Without pictures, output exactly the lines running from the line containing "Click the Facebook logo" to the end of the listing below.
[[ Study material open ]]
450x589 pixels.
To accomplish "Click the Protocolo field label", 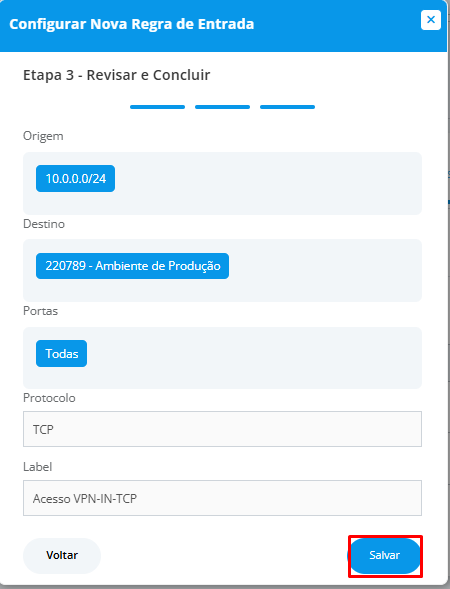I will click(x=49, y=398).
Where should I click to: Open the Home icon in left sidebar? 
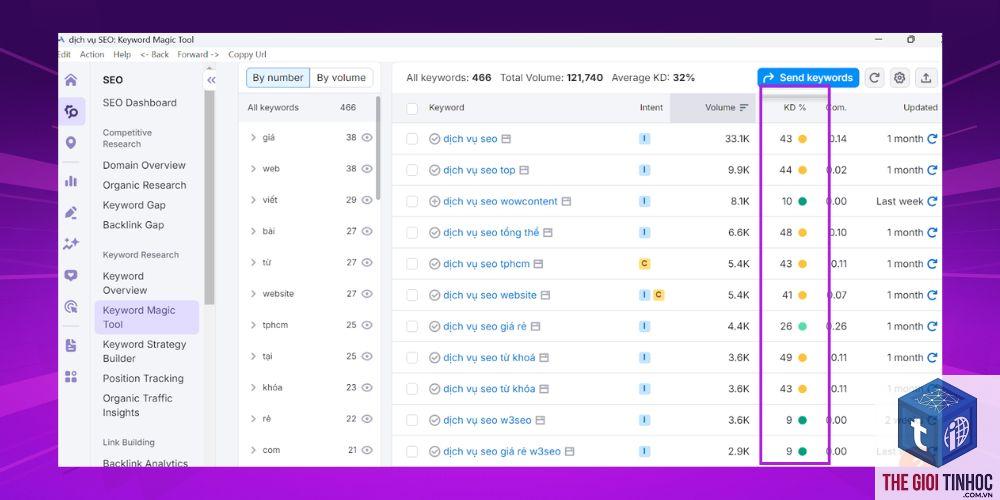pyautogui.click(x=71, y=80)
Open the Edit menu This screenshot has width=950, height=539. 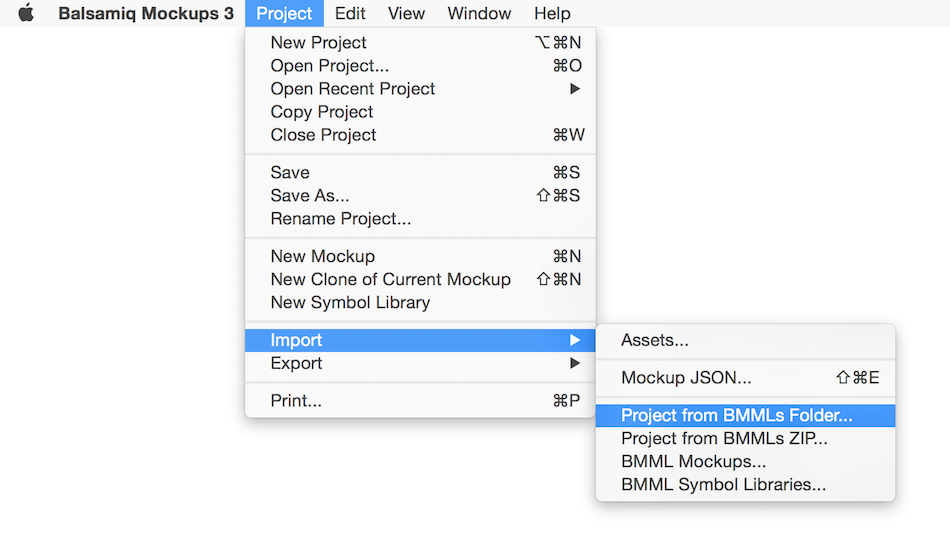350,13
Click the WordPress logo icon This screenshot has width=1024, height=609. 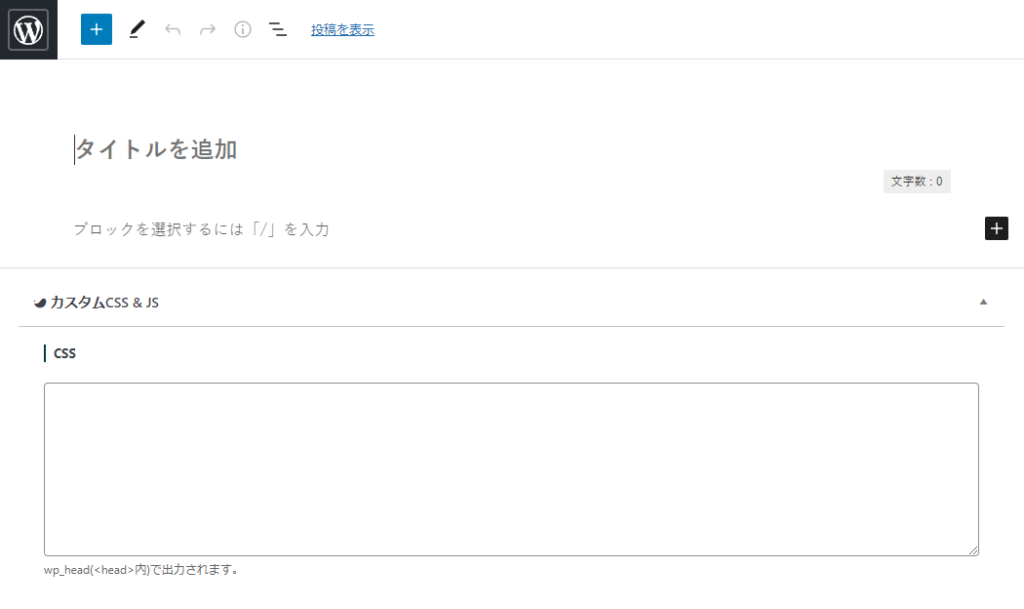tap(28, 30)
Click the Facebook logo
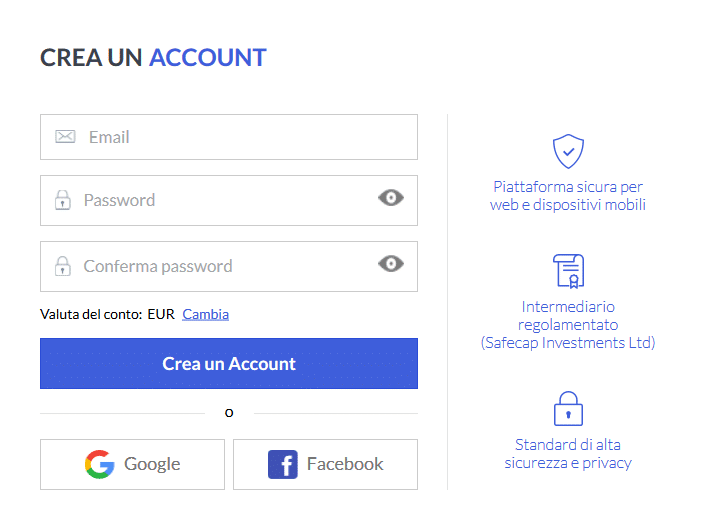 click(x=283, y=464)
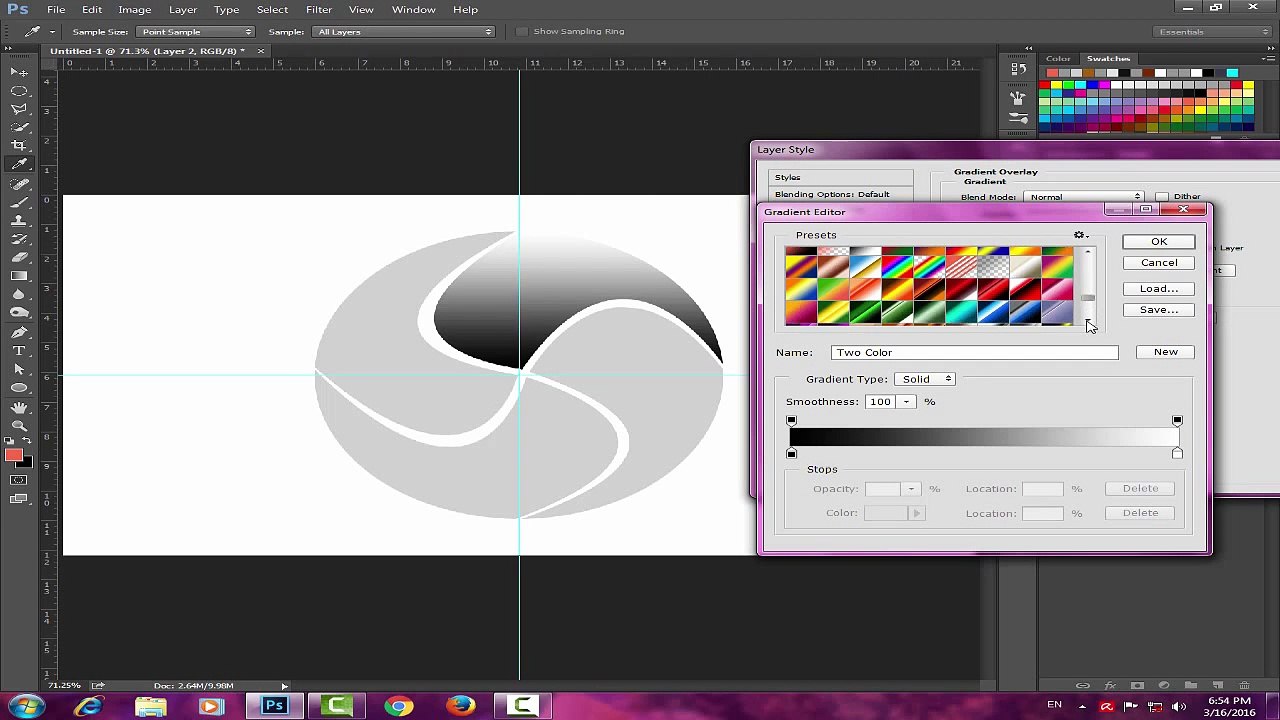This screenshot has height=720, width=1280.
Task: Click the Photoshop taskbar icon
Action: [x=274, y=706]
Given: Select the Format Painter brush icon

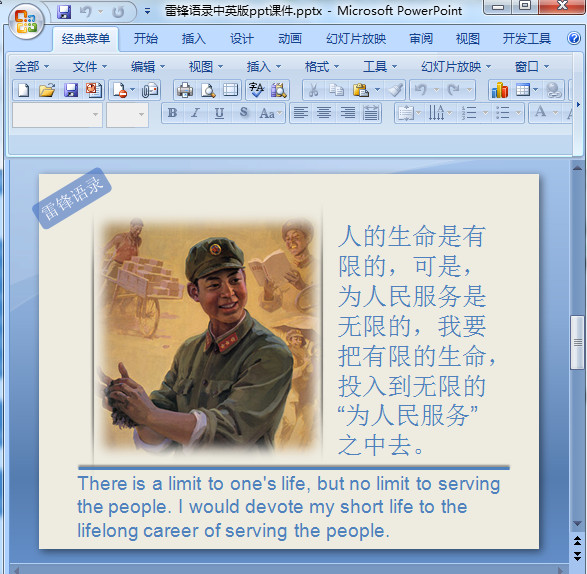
[[ Study material closed ]]
◆ Reply ◆
Click the Facebook logo
 click(x=283, y=464)
This screenshot has height=720, width=1280.
Task: Click the Photoshop taskbar icon
Action: [x=274, y=706]
Given: Select the Format Painter brush icon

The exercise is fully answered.